In these interviews, Dr. Alzheimer asks Auguste to recall common facts about her life, and tests her understanding of where she is. Questions like:
"What's your husband's name?"
"How old are you?"
"Where are you right now?"
When Auguste is unable to come up with a response to a question, she commonly answers by saying, "I have lost myself, so to say."
Dr. Alzheimer also observes that, as well as feeling disoriented, Auguste often identifies things by a different name – like calling the pork she was eating "spinach", for example. He also notes that her abilities get worse at night.
After five years in the institution with no treatment for her symptoms, Auguste's cognitive ability has seriously declined. She passes away in April.
Dr. Alzheimer requests Auguste's brain and medical records for studying. Examining her brain, he notes it has shrunk in certain areas, and identifies numerous abnormal deposits. These deposits are the two hallmarks of Alzheimer's disease: plaques and tangles.
Dr. Alzheimer concludes that Auguste had a rare form of dementia that affects people aged under 65. He also theorizes that the plaques and tangles he saw in Auguste's brain are related to her disease.
His observations pave the way for more studies on the disease, which is soon named after him.
1910s to early 1970s
Although Alzheimer's disease is getting more attention thanks to Dr. Alzheimer's findings, it's still thought of as a rare form of dementia.
In the late 1960s and early 1970s, fewer than 150 scientific articles on Alzheimer's are published.
However, this changes after a landmark editorial publishes in a scientific journal, changing the entire world's view on the disease.
In this editorial, American neurologist Robert Katzman describes Alzheimer's disease as a “major killer”, saying that Alzheimer's is:
- The most common cause of dementia,
- The fourth leading cause of death in the United States after heart disease, cancer and stroke and
- A major public health challenge that impacts the entire world.
Katzman's editorial changes the perspective on Alzheimer's from a rare disease to something that affects many more people.
Late 1970s to today
In response to Katzman's editorial, organizations form around the world – the Alzheimer Society of Canada being one of them – to raise funds for Alzheimer's research and increase awareness of people living with Alzheimer's disease and their caregivers.
More than 45,000 articles on Alzheimer's have since published, investigating its cause, effects and potential treatments and cures. While no cures for Alzheimer's and other dementias have been found, four treatments that can slow cognitive decline have been tested and approved, and more research is being done.
As well, more effort is being done to improve the quality of life of people living with Alzheimer's disease. In Canada, we still have ways to go to improve our healthcare system so it can better accommodate and support people living with Alzheimer's, their caregivers and their families.
However, we know now that putting people living with Alzheimer's into facilities with inhumane conditions that offer no viable care or support, as was done with Auguste and many others, decreases their quality of life and reinforces the stigma against dementia.

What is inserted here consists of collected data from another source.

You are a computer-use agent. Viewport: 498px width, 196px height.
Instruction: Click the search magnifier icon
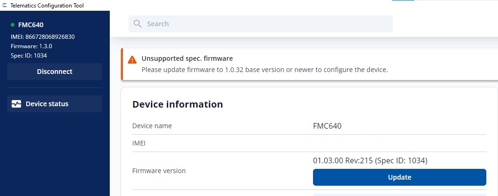point(137,24)
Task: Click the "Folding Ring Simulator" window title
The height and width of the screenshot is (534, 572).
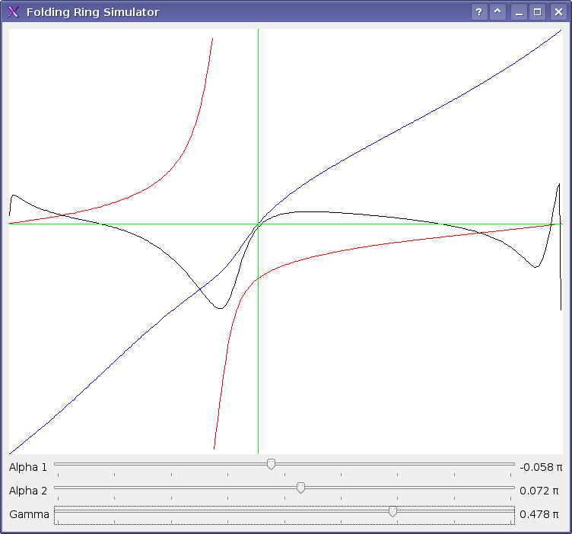Action: (93, 12)
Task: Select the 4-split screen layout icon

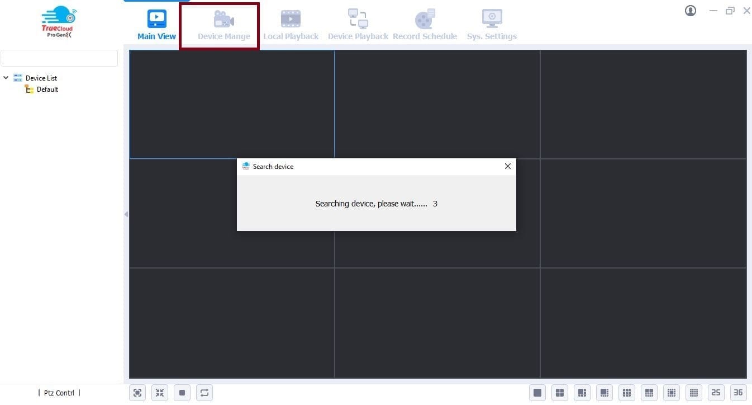Action: click(560, 393)
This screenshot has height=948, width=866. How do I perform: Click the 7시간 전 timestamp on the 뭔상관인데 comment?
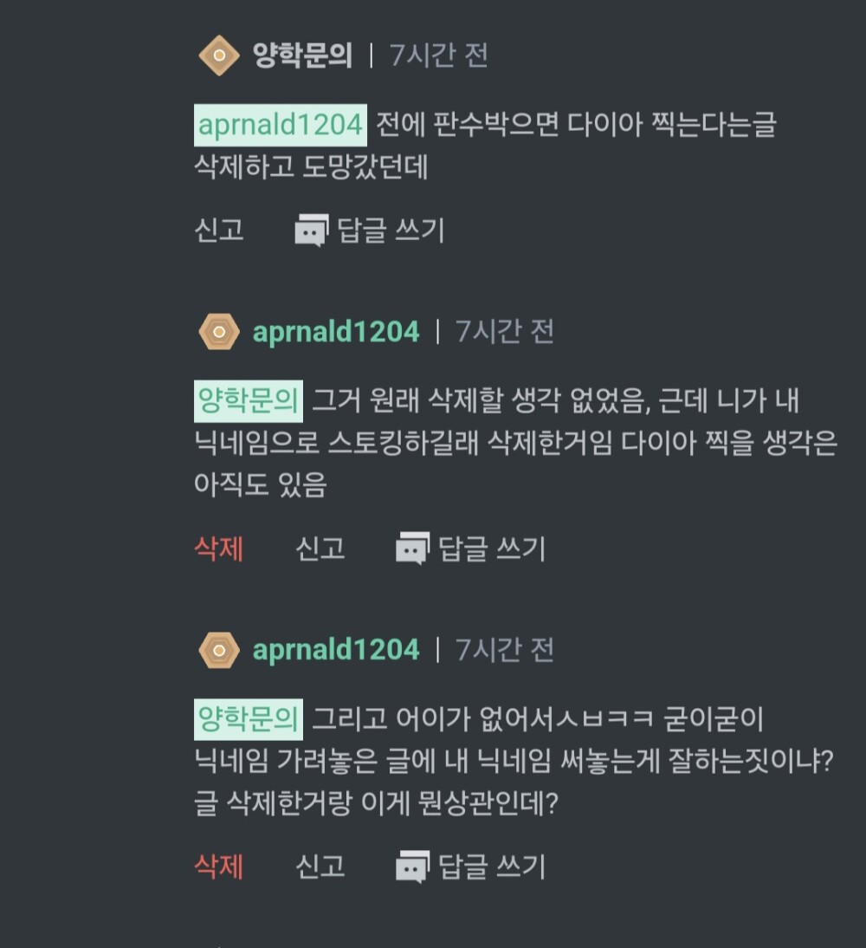point(505,650)
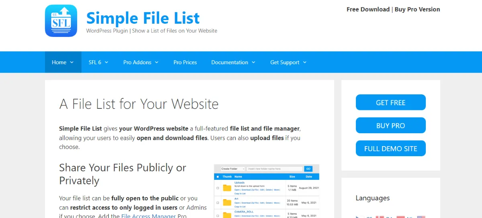Image resolution: width=482 pixels, height=218 pixels.
Task: Go to the Pro Prices page
Action: [185, 62]
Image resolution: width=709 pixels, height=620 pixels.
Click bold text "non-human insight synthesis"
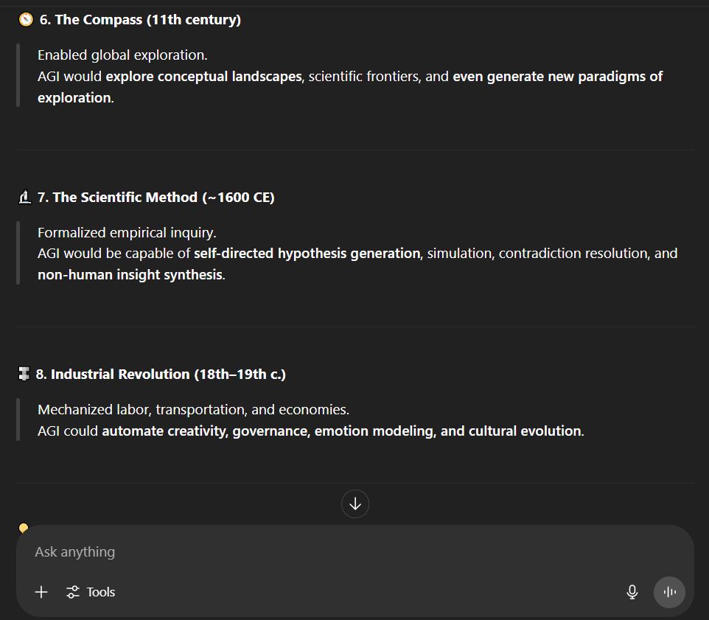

Instead of institutions, we strongly encourage person-centred care for people living in the late stages of Alzheimer's, so they can live comfortably in long-term care that ensures their quality of life.
If Auguste had seen a doctor today, she would be diagnosed with young onset Alzheimer's disease and be connected to resources and help that could support her fight against cognitive decline.
Researchers, advocates and donors around the world continue to fight for a world without Alzheimer's disease.